Web上では基本的に情報を主体的に選びますし、何かおすすめされたとしても、私の購入履歴や趣味嗜好から判断されているため、まったく思いもしない提案をされることは少ないように思います。インターネット上の情報には、まだ多くの「穴」があるということなのかもしれません。
いずれにしても、驚かされるのは稀覯本の値段です。特に写真集は、まるで手が届かないような値付けがされているものも多く、「あの時買っておけば……」という思いが強くなります。写真集は、買えるうちに買っておくのが基本なのでしょう。そんなわけで、今日は最近刊行されたものの中から、いくつかピックアップしてみたいと思います。
『The Horses of Yururi Island ユルリ島の馬 』岡田敦 (著)(青幻舎/2025年)
1冊目は『The Horses of Yururi Island ユルリ島の馬』。10年以上をかけて岡田のライフワークとなっていた、根室半島沖合の無人島・ユルリに関する制作の集大成となる1冊です。かつて昆布漁の干場として使われ、その労働の一端を担った馬たちが残されたことで、馬だけが住む島となったユルリ島の風景と馬たちの姿が捉えられています。

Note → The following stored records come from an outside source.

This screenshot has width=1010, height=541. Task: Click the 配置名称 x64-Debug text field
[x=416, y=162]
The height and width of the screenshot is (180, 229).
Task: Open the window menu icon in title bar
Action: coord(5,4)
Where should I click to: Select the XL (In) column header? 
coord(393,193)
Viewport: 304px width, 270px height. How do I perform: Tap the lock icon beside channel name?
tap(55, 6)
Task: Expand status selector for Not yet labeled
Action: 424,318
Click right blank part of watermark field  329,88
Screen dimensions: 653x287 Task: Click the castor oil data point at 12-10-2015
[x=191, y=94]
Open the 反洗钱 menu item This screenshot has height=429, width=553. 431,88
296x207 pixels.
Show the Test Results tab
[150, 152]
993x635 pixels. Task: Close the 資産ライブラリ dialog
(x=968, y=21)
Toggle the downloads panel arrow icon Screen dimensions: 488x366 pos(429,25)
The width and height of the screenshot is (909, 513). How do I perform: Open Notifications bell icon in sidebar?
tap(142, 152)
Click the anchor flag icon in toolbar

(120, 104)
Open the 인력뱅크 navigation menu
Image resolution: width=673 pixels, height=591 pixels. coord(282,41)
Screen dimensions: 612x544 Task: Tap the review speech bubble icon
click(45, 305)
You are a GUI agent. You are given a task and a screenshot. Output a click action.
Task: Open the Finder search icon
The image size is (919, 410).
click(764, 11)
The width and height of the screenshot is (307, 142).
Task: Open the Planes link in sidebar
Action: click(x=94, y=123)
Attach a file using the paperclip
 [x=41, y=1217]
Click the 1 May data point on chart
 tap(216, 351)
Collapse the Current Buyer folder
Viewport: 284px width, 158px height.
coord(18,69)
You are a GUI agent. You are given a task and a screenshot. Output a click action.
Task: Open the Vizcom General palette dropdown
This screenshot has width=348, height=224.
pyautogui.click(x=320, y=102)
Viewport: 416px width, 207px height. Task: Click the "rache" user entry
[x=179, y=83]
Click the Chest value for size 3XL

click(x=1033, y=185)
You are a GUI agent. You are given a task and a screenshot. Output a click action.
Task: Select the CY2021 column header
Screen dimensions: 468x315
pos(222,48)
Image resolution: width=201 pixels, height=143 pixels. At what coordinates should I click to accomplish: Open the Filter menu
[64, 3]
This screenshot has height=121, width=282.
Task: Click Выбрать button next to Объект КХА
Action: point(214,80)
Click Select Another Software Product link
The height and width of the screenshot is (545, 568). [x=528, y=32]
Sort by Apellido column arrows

現代社会の孤独や社会の周縁、あるいは死と生命といった大きなテーマに向き合ってきた岡田の眼差しによって捉えられた馬たちの姿には、凛とした美しさとともに、命のサイクルや無常が感じられるのではないでしょうか。表紙にも掲載されているまだらの毛を持つ白馬は、少しずつ数が減っていく馬たちの中で、特に象徴的に写し出されており、鑑賞者はその1頭の馬の視点から、流れゆく時間と壮大な景色を眺めているような気持ちになると思います。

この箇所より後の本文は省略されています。